Ah, I think I see where the misunderstanding lies.

Open Source version numbering that follows the GNU model (which is most) is actually quite a lot different than the typical commercial version numbering scheme that you may be used to. In commercial products, the major version (first number) typically denotes a major change (hopefully improvement!) in feature set, etc.

In an open source project, the major version instead denotes a major change in underlying architecture. The minor version (second number) is used for incremental improvements and the optional third number is used for bugfixes.

When an open source developer changes the major version, they do so because they've greatly changed the way the program works under the hood, perhaps to get around limitations in the original architecture. For example, Python 2.6 to Python 3.0 broke backwards compatibility for code, but allowed the Python developers to radically improve the interpreter.

Since new major versions generally represent substantial rewrites, it's not at all unusual to see the number of features actually go down from version x.y to version x+1.z. Continuing the Python example, Python 3.0 wasn't nearly up to the featureset of Python 2.6, but that has been improved with 3.1 and 3.2.

So, in short, a version 2.0 release may be necessary if the problems are fundamental enough to necessitate a substantial rewrite.

 

[coolVariable]

Ah, I think I see where the misunderstanding lies.
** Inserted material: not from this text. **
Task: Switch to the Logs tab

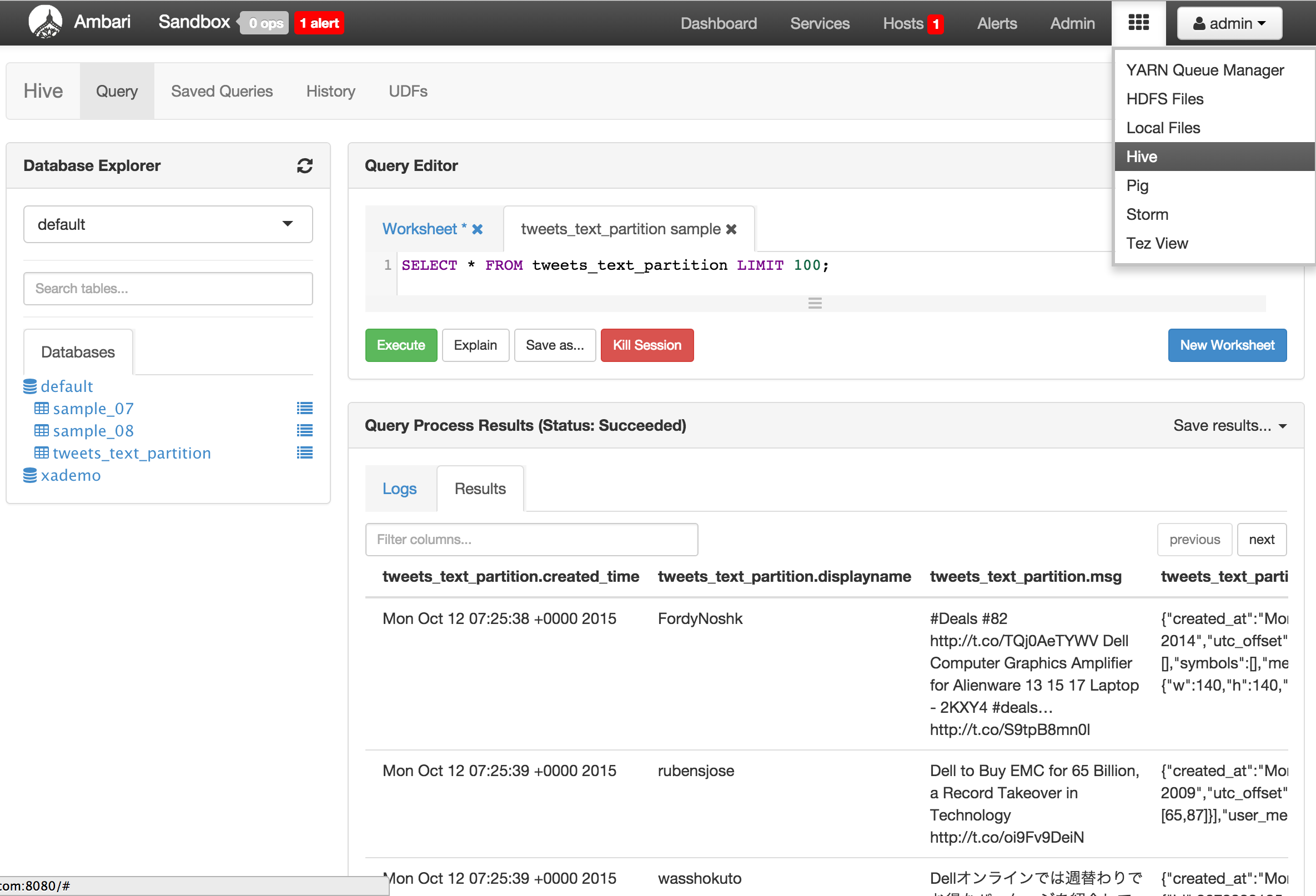Action: (x=399, y=489)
Open Source version numbering that follows the GNU model (which is most) is actually quite a lot different than the typical commercial version numbering scheme that you may be used to. In commercial products, the major version (first number) typically denotes a major change (hopefully improvement!) in feature set, etc.

In an open source project, the major version instead denotes a major change in underlying architecture. The minor version (second number) is used for incremental improvements and the optional third number is used for bugfixes.
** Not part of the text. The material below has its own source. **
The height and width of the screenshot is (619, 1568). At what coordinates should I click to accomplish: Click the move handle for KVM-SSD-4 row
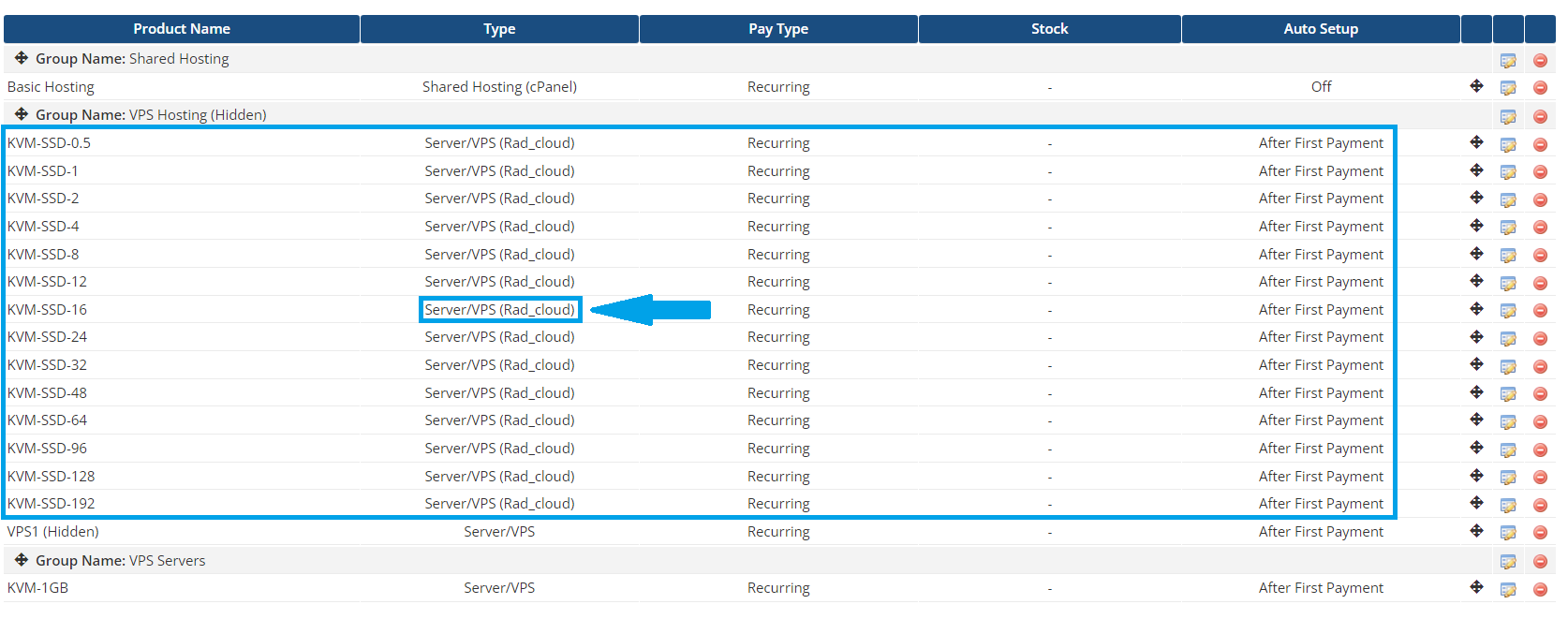[x=1476, y=226]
When an open source developer changes the major version, they do so because they've greatly changed the way the program works under the hood, perhaps to get around limitations in the original architecture. For example, Python 2.6 to Python 3.0 broke backwards compatibility for code, but allowed the Python developers to radically improve the interpreter.

Since new major versions generally represent substantial rewrites, it's not at all unusual to see the number of features actually go down from version x.y to version x+1.z. Continuing the Python example, Python 3.0 wasn't nearly up to the featureset of Python 2.6, but that has been improved with 3.1 and 3.2.

So, in short, a version 2.0 release may be necessary if the problems are fundamental enough to necessitate a substantial rewrite.

Well, maybe pfsense devs should put a disclaimer next to the download then: ATTENTION! SOFTWARE DOES NOT ACTUALLY WORK!